Electromagnets

1. Electromagnets What is an electromagnet? How does it work? Where are they used?

2. Electromagnets • An electromagnet is simply made of a wire and battery. • An electromagnet is produced any time current is flowing through a wire. • The current in the wire creates a magnetic field.

3. Fields Around a Wire • The field around a wire is circular and gets weaker as you get further from the wire.

4. What happens with a compass? • If you bring a compass near a current carrying wire, it will deflect (turn). The direction it turns depends on the direction of the current.

5. Fields Continued…. • Because the magnetic field around a wire is circular and perpendicular to the wire, an easy way to amplify the wire's magnetic field is to coil the wire, as shown in the picture. • The more loops you make the stronger the magnetic field becomes.

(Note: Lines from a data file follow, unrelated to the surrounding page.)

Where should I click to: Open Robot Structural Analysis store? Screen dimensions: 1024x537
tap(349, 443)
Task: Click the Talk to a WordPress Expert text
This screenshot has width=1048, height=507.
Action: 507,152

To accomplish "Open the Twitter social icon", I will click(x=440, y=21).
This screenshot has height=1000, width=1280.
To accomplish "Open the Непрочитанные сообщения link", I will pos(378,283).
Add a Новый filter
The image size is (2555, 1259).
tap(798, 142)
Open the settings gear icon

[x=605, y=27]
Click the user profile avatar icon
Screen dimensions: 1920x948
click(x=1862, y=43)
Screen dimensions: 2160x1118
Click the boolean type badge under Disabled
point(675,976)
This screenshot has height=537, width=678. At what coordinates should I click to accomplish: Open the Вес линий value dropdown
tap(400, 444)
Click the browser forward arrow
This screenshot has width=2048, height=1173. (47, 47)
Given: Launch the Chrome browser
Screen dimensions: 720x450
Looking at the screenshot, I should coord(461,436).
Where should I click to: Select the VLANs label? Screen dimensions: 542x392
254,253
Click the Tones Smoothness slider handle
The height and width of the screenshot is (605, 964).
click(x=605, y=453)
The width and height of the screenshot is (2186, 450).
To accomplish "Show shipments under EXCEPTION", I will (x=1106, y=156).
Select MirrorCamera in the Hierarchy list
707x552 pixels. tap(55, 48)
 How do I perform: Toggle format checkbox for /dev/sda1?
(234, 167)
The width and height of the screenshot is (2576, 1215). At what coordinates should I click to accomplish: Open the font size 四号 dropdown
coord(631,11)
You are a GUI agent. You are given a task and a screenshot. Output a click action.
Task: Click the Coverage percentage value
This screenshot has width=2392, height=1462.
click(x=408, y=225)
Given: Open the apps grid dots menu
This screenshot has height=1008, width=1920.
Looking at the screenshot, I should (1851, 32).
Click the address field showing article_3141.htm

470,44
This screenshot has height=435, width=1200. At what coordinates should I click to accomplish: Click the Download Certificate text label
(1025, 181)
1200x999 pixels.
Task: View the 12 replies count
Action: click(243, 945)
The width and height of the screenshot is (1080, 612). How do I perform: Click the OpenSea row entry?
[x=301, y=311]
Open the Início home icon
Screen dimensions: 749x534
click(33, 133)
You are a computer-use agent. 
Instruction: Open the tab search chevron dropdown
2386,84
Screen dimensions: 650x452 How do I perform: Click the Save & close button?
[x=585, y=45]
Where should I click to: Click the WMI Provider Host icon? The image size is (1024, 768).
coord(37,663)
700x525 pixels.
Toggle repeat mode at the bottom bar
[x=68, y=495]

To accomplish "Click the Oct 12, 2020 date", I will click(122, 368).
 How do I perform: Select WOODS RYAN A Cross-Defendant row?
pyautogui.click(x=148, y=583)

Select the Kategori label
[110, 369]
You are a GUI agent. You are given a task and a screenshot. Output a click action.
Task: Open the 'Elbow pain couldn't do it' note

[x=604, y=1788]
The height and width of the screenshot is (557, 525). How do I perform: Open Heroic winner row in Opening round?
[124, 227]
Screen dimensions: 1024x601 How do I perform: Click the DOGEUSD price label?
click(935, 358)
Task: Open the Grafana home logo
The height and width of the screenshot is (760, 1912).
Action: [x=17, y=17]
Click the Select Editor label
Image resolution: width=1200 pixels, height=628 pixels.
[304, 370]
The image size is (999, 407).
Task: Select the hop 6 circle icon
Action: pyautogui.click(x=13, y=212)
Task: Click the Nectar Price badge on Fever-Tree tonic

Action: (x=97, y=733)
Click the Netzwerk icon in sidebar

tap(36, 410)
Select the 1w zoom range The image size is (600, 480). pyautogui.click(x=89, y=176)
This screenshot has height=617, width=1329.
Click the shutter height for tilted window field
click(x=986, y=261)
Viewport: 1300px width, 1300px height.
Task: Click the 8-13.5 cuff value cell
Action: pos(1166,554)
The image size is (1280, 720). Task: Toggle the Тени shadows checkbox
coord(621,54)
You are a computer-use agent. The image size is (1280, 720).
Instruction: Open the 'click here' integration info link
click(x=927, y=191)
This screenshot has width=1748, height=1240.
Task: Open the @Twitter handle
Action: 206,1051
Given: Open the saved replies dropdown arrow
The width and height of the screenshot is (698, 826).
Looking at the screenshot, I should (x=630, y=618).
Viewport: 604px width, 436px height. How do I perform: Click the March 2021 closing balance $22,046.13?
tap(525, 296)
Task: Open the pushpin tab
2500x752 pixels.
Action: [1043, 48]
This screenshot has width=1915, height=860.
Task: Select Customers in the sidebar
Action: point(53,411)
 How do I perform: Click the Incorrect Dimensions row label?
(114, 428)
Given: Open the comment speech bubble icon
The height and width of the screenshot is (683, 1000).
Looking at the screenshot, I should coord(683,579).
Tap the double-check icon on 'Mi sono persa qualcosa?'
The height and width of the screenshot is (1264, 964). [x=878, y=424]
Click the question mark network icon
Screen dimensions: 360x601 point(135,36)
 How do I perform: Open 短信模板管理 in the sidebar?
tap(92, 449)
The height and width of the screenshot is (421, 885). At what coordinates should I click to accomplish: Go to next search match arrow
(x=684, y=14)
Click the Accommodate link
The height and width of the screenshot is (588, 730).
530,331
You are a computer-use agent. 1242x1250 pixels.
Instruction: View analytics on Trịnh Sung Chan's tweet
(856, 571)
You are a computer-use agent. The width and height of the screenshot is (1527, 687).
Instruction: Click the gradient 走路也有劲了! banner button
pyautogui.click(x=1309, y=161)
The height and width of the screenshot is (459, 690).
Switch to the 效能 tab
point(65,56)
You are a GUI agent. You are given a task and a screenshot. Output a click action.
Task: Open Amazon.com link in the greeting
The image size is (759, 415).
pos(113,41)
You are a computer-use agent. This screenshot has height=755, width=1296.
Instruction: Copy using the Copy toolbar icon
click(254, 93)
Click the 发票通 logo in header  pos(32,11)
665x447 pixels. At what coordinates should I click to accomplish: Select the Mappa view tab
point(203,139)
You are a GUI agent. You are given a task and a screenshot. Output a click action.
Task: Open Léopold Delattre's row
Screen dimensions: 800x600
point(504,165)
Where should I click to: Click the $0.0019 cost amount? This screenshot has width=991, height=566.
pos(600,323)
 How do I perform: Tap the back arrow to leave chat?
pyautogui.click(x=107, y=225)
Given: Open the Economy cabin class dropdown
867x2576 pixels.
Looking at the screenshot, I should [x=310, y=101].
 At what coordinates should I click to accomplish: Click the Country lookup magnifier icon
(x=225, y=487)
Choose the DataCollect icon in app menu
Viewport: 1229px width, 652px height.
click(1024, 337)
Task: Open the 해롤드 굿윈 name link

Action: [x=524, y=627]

6. A magnetic nail • For example, if you wrap your wire around a nail 10 times, connect the wire to the battery and bring one end of the nail near the compass, you will find that it has a large effect on the compass. In fact, the nail behaves just like a bar magnet. • The more times you loop the wire, the stronger the magnet becomes. This is why you were able to pick up paper clips with this experiment in the lab.

7. Uses for Electromagnets: Maglev Trains • Maglev is short for magnetic levitation, which means that these trains will float over a guideway using the basic principles of magnets to replace the old steel wheel and track trains. • The first maglev train made its debut in Shanghai, China in 2003.

8. More on Maglev Trains • The big difference between a maglev train and a conventional train is that maglev trains do not have an engine -- at least not the kind of engine used to pull typical train cars along steel tracks. The engine for maglev trains is rather inconspicuous. Instead of using fossil fuels, the magnetic field created by the electrified coils in the guideway walls and the track combine to propel the train.

9. Maglev Trains • The magnetized coil running along the track, called a guideway, repels the large magnets on the train's undercarriage, allowing the train to levitate between 0.39 and 3.93 inches (1 to 10 cm) above the guideway. Once the train is levitated, power is supplied to the coils within the guideway walls to create a unique system of magnetic fields that pull and push the train along the guideway. The electric current supplied to the coils in the guideway walls is constantly alternating to change the polarity of the magnetized coils.

10. Maglev Trains in the U.S. • Plans have been in the works to build a Maglev Train from LA to Pittsburgh, but the cost is very high, so they have not started construction. • A prototype train is being built in Georgia by the American Maglev Company.

11. What else can Electromagnets do? • Make a speaker or microphone work. • They are used in read/write drives on your computer. • They are used in anything with an electric motor or solenoids. • Refrigerators, washer/dryers, vacuum cleaners, electric drills (and other tools), hairdryer, your car (windows, locks, seats), most toys that move, your garage door opener and much more!

12. Right Hand Rule • When you are designing a product that uses an electromagnet, it is important to understand the direction of the magnetic force, current and magnetic field. • 1st Right-hand rule: straight wire: • Thumb is current, fingers are the direction of the magnetic field.

13. 1st Right Hand Rule • Grasp the wire with your right hand. • Your thumb is the current, your fingers are the magnetic field (B). • The field will either point clockwise or counter-clockwise

14. 2nd Right Hand Rule • Your thumb is the magnetic force. • Your out-stretched pointer finger is the current. • Your middle finger is the magnetic field (B). I

15. An Example of the 2nd Right-Hand Rule • The current is going “up” the wire. Point your index finger up. • The magnetic field (in this case) goes into the page. • Which direction does the force go? • The force will be to the left!